Damit euch das nicht auch passiert, hier noch ein paar hilfreiche Tipps zum Anwerfen von Motoren von Hand:

  • Wenn möglich eine zweite Person beiziehen, die mit dem Anwerfen von Motoren von Hand vertraut ist
  • Radschuhe unter die Räder
  • Ignition switch OFF
  • Gashebel auf ca. 10 % Leistung setzen
  • Fuel shut-off ON
  • Propeller mehrmals durchdrehen
  • Ignition swith ON
  • Propeller anwerfen


Rapport über den Unfall des Flugzeuges HB OIA 1956:

Rapport HB-OIA_Unfall_BRN_1956-12-28 (als PDF)


Zusatzinfo zur HB-OIA:

Man könnte auch sagen: Piper Cub leben länger.
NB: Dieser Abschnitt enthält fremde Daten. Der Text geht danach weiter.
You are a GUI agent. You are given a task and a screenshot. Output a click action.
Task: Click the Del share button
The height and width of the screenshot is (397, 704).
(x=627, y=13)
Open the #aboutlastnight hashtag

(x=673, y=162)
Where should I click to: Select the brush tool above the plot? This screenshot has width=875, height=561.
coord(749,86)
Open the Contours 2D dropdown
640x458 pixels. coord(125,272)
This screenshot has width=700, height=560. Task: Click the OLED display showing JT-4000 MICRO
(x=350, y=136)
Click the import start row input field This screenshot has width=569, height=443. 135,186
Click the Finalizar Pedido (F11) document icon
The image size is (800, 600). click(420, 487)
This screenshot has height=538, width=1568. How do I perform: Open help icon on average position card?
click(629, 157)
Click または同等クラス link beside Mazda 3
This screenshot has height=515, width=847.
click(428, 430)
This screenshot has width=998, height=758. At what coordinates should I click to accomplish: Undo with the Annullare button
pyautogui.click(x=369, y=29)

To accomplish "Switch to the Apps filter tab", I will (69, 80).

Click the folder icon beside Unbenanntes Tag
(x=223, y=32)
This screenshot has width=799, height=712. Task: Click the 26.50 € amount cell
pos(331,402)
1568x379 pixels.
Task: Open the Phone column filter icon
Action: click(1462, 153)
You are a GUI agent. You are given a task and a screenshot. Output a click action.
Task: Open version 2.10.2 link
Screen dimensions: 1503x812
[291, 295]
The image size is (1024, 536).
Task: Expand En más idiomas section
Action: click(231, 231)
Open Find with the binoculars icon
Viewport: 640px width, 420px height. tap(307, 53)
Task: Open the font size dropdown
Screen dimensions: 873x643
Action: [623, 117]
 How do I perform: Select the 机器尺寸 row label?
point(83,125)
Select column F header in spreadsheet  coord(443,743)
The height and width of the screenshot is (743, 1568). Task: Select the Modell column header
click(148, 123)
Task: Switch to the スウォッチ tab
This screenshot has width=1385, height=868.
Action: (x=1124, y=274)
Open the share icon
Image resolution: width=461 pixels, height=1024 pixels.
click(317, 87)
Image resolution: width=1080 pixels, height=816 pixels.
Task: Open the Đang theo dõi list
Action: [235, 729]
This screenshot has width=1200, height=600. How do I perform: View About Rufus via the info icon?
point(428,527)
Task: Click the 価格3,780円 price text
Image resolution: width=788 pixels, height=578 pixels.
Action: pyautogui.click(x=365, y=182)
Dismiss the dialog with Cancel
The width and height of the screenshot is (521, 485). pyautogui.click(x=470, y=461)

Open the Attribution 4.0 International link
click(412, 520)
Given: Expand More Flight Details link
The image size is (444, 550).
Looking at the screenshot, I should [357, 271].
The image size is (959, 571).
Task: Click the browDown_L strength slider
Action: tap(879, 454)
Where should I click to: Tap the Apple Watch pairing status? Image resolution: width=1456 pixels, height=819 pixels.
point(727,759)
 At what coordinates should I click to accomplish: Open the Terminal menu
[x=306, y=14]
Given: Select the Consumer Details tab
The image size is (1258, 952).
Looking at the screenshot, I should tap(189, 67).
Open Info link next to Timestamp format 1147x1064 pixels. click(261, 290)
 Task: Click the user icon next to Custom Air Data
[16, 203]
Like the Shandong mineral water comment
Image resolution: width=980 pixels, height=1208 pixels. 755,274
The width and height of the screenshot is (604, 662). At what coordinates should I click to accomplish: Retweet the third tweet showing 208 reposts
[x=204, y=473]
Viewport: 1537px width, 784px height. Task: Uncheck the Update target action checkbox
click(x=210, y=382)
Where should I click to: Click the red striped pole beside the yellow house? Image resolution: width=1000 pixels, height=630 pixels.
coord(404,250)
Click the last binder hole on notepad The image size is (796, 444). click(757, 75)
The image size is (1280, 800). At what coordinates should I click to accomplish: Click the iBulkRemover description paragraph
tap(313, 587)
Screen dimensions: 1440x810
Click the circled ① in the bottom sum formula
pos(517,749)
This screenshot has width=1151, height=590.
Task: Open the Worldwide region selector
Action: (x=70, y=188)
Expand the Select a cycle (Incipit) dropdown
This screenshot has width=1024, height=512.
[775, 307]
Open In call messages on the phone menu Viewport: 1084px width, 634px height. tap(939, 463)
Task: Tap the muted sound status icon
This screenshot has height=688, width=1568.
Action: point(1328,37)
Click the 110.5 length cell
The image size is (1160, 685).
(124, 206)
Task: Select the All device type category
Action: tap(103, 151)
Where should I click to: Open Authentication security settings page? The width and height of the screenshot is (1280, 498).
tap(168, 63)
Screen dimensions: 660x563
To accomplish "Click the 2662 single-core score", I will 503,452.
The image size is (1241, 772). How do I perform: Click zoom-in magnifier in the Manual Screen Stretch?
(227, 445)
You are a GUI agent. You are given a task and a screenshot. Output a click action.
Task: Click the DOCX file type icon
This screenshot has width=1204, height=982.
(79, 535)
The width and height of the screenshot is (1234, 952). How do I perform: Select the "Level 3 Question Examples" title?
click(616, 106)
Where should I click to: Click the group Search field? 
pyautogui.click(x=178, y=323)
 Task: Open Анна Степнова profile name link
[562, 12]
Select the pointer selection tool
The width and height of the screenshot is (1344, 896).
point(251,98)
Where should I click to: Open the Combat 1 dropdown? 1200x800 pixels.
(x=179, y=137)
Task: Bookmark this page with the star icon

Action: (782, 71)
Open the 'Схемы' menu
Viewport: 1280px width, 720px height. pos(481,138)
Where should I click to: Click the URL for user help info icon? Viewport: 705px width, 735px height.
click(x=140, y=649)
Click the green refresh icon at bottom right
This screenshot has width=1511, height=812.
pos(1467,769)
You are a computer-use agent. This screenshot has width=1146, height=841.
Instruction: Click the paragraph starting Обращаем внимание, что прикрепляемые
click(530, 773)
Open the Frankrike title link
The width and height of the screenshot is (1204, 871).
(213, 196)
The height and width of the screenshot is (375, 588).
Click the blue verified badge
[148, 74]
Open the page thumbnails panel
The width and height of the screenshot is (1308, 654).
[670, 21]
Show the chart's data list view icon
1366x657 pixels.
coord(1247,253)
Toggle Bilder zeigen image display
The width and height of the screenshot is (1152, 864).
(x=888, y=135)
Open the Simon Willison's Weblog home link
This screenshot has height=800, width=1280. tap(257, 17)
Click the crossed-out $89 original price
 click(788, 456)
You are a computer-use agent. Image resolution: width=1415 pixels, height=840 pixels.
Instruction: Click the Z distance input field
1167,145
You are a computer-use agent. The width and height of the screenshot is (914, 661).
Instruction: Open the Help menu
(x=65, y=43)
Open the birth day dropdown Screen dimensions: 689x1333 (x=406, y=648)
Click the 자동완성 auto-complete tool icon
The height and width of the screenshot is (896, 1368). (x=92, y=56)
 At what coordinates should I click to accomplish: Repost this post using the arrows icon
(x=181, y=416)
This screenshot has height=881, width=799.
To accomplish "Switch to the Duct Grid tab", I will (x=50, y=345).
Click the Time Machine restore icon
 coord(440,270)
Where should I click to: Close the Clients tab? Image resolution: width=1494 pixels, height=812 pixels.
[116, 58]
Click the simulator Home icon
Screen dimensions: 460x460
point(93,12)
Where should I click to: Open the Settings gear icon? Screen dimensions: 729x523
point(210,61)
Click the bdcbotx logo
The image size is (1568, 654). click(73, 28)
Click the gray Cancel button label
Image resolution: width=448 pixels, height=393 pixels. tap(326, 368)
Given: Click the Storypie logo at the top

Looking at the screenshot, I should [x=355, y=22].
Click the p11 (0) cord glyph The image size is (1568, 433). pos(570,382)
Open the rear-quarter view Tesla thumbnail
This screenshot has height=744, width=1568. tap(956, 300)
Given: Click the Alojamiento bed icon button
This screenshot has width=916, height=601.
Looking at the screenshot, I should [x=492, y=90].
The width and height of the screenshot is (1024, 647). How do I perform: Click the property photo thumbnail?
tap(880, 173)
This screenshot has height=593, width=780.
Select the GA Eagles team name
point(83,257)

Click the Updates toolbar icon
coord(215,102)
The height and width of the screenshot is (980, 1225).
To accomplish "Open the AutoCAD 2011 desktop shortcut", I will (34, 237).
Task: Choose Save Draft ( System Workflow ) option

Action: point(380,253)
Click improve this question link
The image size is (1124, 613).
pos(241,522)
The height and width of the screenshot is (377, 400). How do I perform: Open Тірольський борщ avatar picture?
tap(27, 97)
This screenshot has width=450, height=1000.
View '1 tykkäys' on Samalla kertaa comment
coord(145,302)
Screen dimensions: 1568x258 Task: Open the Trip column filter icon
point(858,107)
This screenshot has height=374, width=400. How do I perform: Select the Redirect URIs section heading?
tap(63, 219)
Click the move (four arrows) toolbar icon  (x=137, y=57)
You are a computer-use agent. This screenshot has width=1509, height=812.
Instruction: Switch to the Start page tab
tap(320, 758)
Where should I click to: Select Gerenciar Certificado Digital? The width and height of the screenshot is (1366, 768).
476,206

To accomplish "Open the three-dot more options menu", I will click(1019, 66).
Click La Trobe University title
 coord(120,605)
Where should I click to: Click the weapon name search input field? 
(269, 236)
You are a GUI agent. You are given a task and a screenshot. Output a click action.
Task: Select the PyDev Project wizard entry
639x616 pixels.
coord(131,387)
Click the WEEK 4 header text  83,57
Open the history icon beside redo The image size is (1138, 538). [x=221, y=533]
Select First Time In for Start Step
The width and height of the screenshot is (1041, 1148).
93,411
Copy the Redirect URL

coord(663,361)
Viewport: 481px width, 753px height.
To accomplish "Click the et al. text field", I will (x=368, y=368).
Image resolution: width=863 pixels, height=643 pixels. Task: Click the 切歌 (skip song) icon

Die betroffene Maschine wurde wie die meisten Cubs nach dem Ende des Zweiten Weltkrieges aus Überschussbeständen vom damaligen US Army Air Corps übernommen. Die HB-OIA ist seit dem 31. Mai 1946 ununterbrochen im HB-Register eingetragen und die Maschine verfügt nach wie vor über ein gültiges nationales Lüfttüchtigkeitszeugnis.

© Illustration: Helmut Mauch,HEEL Verlag, Buch Rodscher

 

Il vaut mieux être à son affaire lorsqu’il s’agit de démarrer un moteur d’avion à la main. Un pilote l’a appris à ses dépens en 1956 sur l’aérodrome de Belpmoos. Le pilote en question était parti pour effectuer un vol d’entraînement lorsque le moteur de son Piper J3C-65 Cub immatriculé HB-OIA a calé pendant le roulage. Il est sorti et a pu remettre le moteur en marche à la main. Sauf que, dans sa précipitation, il avait oublié de repousser suffisamment la manette de puissance…

On imagine volontiers la suite. Selon le rapport, le Piper Cub s’est mis en marche et le pilote a juste eu le temps de se cramponner à l’ouverture de l’habitacle avant de faire la toupie pendant deux minutes. Mais lisez plutôt toute l’histoire (plutôt amusante avec le recul) telle qu’elle ressort du rapport de 1956.

Afin d’éviter pareille mésaventure, voici quelques conseils utiles à observer en cas de démarrage à la main :

  • Si possible demander l’aide d’une deuxième personne familière de la procédure de démarrage à la main
  • Caler les roues
  • Placer l’interrupteur d’allumage sur OFF
  • Positionner la manette des gaz à env. 10 % de la puissance
  • Fuel shut-off ON
  • Faire faire plusieurs tours à l’hélice
  • Placer l’interrupteur d’allumage sur ON
  • Lancer l’hélice

 

Rapport de 1956 (HB-OIA)

 

Rapport de 1956 (HB-OIA) (PDF)

 

Précision concernant le Piper HB-OIA :
Il n’y a pas à dire, les Piper Cub sont increvables. Le Piper HB-OIA provient, comme la majorité des Cubs, du surplus de l’US Army Air Corps après les Seconde Guerre mondiale. Il est immatriculé en Suisse de manière ininterrompue depuis le 31 mai 1946 et possède toujours un certificat de navigabilité valable.